My mare is 20, she will be 21 when I breed her, she is a reg Canadian Sport Horse(Belgian WB/TB cross).
If she were my horse, I'd do the culture, cytology and biopsy to see how she's holding up for conception before I tried anything. Here's an article that explains the biopsy grading: https://www.addl.purdue.edu/newslett...mmer/eeb.shtml
Anything more than a IIa and I wouldn't consider doing anything with frozen semen, and I'd start being hesitant about anything with extender in it. The higher the score and the lower your chances. I also insist that they do the cytology along with the culture because you can sometimes see something is brewing that won't show up on the culture quite yet. Some vets will try to put you off and say, "Well, let's just culture and biopsy and see how she goes.". I find another repro vet the minute they try that, it's only to get another call charge out of you and the cytology can show an impending issue before it becomes full blown.

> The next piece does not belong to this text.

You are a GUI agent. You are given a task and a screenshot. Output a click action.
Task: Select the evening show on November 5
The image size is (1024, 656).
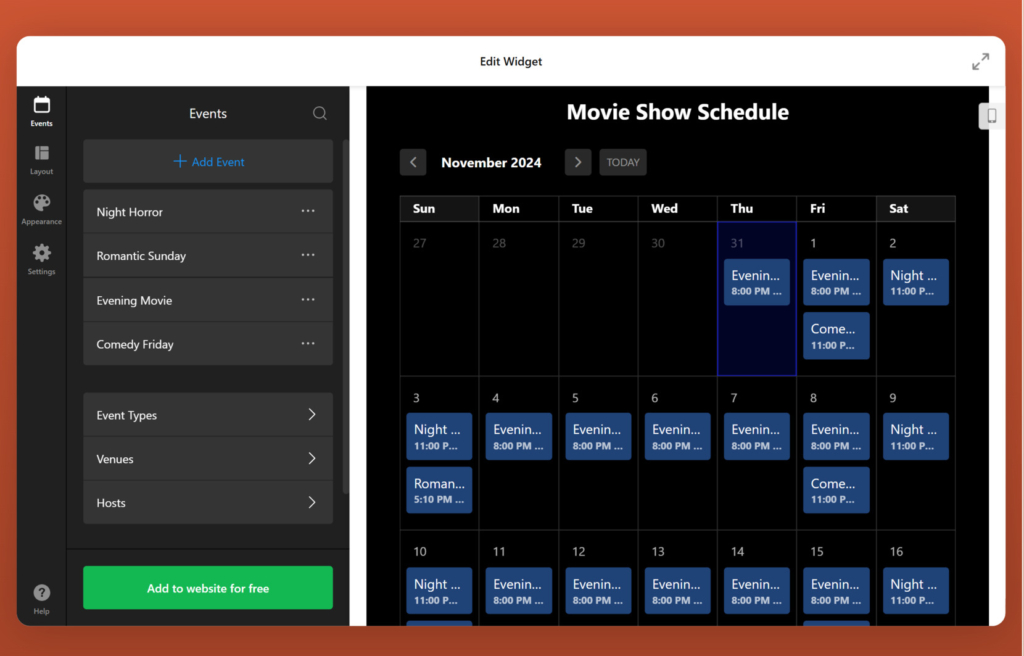pos(597,436)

At her age, I'd be very hesitant about using any kind of frozen semen, and I'd be prepared to get at least 3 shipments of fresh, cooled semen if you choose a stallion that is shipping from any distance and, of course, 3 vet costs as well. Since the shipping and insemination can run to WAAAY higher than the actual stud fee, I'd just be prepared with some good cash reserves before I even started. If you can find a local stallion, where you could take the mare to him, even if they collect and inseminate rather than live cover, your chances would be a lot better. If you can also find a stallion that they'll let live cover if she won't catch on the AI, then you will also maximize your chances of conception.
With a mare her age, I'd also be looking at being able to Regumate her for the duration of the pregnancy once she's safely checked in foal. It's expensive but if you can get her in foal, it'd sure be nice to keep her there. I've had vets say that you only need to Regumate up to 120 days, but I've found that in some older mares who chronically slipped their fetuses that keeping the mare on Regumate up until day 320 resulted in successfully getting a foal from a mare who chronically aborted.
"Serum progesterone levels greater than 4.0
Ng/ml are generally considered to be adequate
To maintain pregnancy. Mares with
Concentrations below 4.0 may be at some risk
Of pregnancy loss. It is often recommended
That supplementation with Regumate®
Either 1 to 2 days after ovulation or after
Pregnancy is confirmed. Therapy is usually
Continued until day 120 of pregnancy, at
Which time production of progesterone by the
Placenta is adequate to maintain pregnancy. "
Just some things to consider, this breeding thing is EXPENSIVE no matter how you cut it, if you aren't using your own stallion.